警察は6月、死体遺棄容疑で娘を逮捕する。いったい二人の間に何があったのか――。
獄中の娘と交わした膨大な量の往復書簡をもとにつづる、驚異のノンフィクション。
浪人生活はついに9年目へ
2013年、あかりは6月に27歳の誕生日を迎え、浪人生活はついに9年目に入った。10回目の受験生である。
このころになると、あかりを厳しく縛っていた母の監視の目も、以前に比べればいくぶん弱まってきているように感じられた。

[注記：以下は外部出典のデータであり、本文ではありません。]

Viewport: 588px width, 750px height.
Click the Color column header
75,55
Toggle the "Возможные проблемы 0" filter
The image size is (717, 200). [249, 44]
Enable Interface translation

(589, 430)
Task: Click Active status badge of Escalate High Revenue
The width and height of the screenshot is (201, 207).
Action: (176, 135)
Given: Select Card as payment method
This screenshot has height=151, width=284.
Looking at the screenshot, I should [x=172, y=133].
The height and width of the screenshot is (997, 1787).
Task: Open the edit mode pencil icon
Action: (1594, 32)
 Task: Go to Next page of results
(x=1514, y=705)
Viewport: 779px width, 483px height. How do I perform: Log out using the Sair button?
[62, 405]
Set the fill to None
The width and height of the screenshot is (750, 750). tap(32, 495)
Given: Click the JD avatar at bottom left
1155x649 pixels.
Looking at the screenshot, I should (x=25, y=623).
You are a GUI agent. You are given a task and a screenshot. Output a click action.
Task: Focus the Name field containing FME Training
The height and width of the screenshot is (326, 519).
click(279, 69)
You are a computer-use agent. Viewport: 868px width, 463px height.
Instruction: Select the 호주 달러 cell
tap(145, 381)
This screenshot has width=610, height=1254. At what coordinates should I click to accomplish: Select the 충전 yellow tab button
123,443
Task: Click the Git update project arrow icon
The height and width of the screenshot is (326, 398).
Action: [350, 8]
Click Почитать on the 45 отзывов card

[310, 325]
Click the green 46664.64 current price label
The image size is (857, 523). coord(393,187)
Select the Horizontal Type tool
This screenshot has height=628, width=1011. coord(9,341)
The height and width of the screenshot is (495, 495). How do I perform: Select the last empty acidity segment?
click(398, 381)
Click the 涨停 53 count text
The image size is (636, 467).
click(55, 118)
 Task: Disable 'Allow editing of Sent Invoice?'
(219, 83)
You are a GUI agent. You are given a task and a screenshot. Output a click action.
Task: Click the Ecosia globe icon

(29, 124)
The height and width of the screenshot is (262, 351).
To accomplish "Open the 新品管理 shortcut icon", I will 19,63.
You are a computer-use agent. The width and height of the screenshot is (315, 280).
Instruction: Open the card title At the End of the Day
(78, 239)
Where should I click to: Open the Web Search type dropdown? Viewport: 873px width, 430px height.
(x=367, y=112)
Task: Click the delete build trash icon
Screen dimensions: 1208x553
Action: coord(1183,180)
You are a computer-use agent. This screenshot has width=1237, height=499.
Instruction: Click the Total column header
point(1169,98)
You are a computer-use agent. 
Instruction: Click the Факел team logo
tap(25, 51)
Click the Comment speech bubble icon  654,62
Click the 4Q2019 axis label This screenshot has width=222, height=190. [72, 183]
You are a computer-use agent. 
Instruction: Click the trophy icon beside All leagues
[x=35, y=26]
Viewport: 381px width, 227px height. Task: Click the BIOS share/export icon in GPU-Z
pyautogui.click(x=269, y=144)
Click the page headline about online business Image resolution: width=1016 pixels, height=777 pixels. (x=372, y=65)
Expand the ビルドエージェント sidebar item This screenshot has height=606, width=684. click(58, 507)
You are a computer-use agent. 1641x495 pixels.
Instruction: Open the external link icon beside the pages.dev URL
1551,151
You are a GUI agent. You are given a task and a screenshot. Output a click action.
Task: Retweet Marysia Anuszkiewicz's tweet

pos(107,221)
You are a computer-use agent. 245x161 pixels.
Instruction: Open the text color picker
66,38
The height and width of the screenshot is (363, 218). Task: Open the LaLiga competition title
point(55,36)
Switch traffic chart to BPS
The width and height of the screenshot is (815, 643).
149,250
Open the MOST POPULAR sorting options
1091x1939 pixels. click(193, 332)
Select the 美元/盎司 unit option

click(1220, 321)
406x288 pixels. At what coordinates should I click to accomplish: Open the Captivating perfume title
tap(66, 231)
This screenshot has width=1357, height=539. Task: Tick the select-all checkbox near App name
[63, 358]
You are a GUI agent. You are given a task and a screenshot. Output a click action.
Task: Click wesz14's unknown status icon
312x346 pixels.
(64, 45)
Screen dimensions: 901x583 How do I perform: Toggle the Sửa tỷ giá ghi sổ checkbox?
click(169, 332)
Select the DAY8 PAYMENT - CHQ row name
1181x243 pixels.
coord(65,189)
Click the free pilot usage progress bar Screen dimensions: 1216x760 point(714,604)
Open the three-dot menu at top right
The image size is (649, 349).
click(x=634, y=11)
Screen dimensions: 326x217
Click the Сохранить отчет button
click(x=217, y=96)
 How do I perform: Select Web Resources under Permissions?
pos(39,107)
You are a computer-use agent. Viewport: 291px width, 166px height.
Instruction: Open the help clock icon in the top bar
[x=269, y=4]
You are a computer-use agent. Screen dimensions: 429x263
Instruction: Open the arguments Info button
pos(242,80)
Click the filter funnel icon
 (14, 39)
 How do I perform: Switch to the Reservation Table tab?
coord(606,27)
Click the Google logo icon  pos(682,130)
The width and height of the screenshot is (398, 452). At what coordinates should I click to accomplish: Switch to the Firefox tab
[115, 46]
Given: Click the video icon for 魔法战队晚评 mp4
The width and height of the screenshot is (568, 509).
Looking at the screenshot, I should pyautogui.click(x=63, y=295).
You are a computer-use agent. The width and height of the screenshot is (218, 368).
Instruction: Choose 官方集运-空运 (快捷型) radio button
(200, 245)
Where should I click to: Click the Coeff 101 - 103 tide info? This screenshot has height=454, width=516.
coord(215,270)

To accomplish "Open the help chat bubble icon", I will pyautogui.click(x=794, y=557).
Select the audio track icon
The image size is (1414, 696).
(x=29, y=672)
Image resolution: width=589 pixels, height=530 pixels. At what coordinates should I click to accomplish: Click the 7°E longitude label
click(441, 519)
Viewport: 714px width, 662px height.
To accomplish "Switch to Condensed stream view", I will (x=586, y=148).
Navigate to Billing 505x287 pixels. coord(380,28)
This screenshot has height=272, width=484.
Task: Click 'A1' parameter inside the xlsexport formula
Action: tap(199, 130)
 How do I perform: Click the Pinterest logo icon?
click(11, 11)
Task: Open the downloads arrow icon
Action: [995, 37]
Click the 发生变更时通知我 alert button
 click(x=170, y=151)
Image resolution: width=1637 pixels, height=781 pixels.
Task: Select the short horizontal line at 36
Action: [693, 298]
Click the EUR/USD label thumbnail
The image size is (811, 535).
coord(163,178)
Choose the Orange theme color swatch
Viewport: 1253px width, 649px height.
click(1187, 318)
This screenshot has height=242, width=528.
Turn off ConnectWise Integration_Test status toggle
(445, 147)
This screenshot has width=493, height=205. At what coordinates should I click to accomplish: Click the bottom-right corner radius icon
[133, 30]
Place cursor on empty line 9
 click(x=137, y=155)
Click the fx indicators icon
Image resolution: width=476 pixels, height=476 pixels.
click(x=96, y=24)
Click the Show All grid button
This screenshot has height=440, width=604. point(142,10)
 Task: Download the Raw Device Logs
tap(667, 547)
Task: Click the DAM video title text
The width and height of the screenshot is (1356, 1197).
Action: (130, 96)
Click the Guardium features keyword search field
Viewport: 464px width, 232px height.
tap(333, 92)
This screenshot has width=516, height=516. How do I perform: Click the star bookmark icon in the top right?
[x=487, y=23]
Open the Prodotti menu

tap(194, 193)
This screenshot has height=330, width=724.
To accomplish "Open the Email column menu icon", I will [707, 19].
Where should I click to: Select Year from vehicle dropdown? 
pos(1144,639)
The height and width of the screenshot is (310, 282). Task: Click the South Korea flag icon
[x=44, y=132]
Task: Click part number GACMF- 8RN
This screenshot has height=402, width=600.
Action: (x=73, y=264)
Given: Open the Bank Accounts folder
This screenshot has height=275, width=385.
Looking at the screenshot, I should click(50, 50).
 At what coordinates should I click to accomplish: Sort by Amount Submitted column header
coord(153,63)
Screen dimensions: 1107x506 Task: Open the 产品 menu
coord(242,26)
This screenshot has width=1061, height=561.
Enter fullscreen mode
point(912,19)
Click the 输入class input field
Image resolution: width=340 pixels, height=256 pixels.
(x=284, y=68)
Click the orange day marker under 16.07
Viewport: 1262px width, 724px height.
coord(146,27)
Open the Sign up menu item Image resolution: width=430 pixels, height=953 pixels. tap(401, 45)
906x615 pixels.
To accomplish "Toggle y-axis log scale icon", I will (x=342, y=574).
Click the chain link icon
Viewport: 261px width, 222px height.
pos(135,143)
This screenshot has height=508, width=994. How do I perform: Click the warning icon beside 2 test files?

一緒に入浴することも2~3年前からはなくなっていた。
母が観葉植物を買うために通っていたショッピングモールは営業不振で経営母体が変わり、ほとんどのテナントがいったん退去して廃墟のようになっていた。
朝10時過ぎに向かうも、駐車場には数台しか車は停まっていないので、いつも通り身体障がい者用のスペースに母は軽を停める。
かつてスーパーマーケットが営業されていた巨大な白い壁の横を通ってエスカレーターに乗り、2階のフードコートへ向かう。
かつては10店舗以上営業していたが、残っているのはラーメン店だけ。がらんと広い食事スペースにいるのは、母と私の2人だけ。開放感と寂寥の中、朝ご飯のラーメンを啜る。
腹ごなしに館内を真っ直ぐ歩く。ひたすら白い壁が続く。ところどころに取って付けたような休息スペース。ソファにまるでホームレスのような初老の男が寝そべっている。私達以外でこの日見掛けた初めての客か。エスカレーターの近くに大きな観葉植物が設置されているが、鉢から垂れるヘデラの葉先が茶色く枯れてしまっている。
「持って帰ってあげるのに……」と母が呟く。